Our piece of wetland is a finger of this: the Charles river floodplain. What you are seeing is not the river itself, but the wide, wet area around it that usually looks like a field full of bushes.



It is unusual to see any rise in this water level. I have watched the water in local ponds go up and down by ten feet as the rainfalls and droughts come and go, but it takes a massive amount of water to put the trees under water here.

Back at the ponds, mature trees are toppling into the water now.



It is significant to note that the day after the rain stopped, the road that crosses the wetland was still high and dry. But the second day after, the road had flooded and had to be closed. Wetland water moves slowly.



We would need a kayak to get to the kayak-launch area right now.

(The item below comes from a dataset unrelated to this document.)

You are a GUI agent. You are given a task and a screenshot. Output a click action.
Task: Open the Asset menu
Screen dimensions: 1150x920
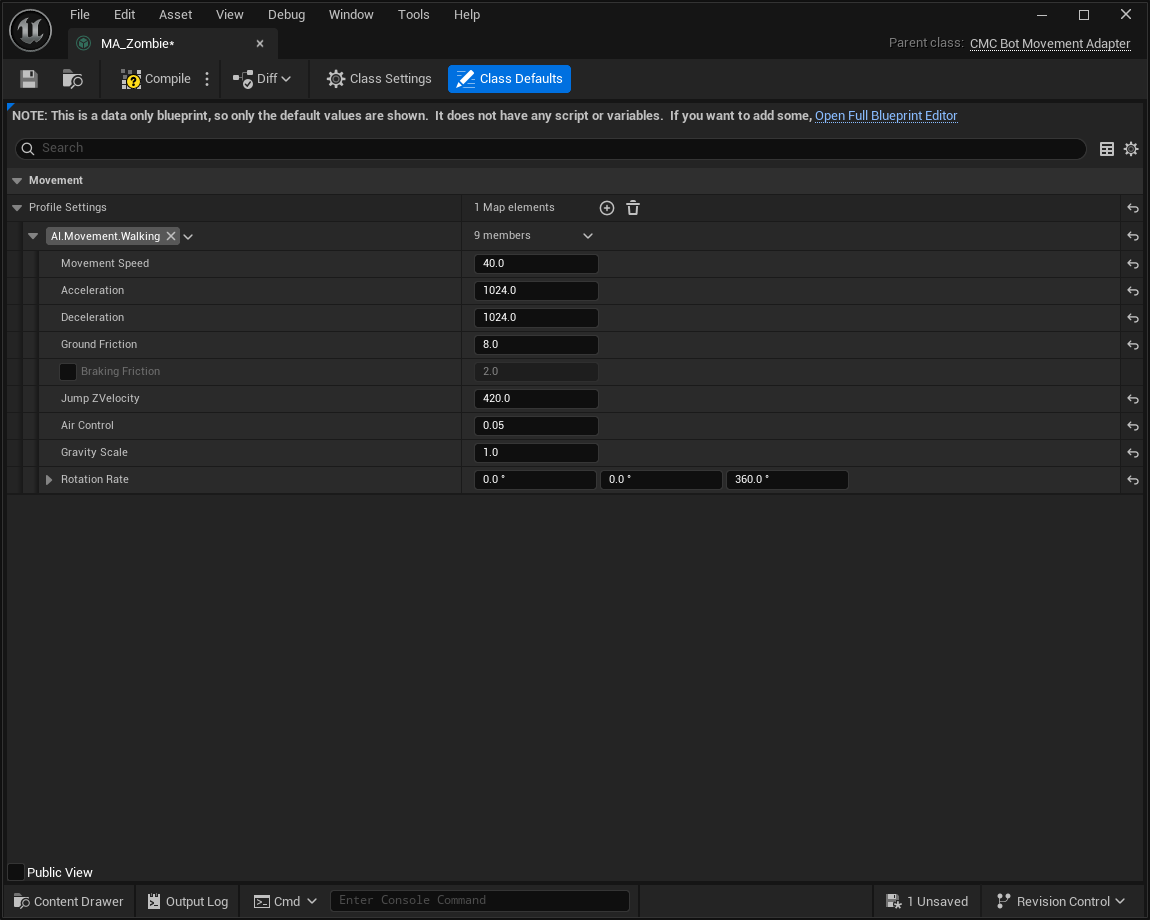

With the warm, sunny days that have followed the rain, my winter-sown seeds are starting to germinate, and the peepers are serenading us at night. Spring has come!

4 comments:

K.C. Neal said...

Oh my, oh MY! So glad you're one of the luckier ones. Hope it stays that way!

Kate
Potatoes and Beyond
http://potatoesandbeyond.blogspot.com/

Michelle Clay said...

Thanks Kate!

Pam J. said...

You should enter this into a photojournalism contest. Water: can't live with it (sometimes), but definitely can't live without it. Glad you made it through without damage.

Michelle Clay said...

Thanks Pam! Wow, I'm flattered!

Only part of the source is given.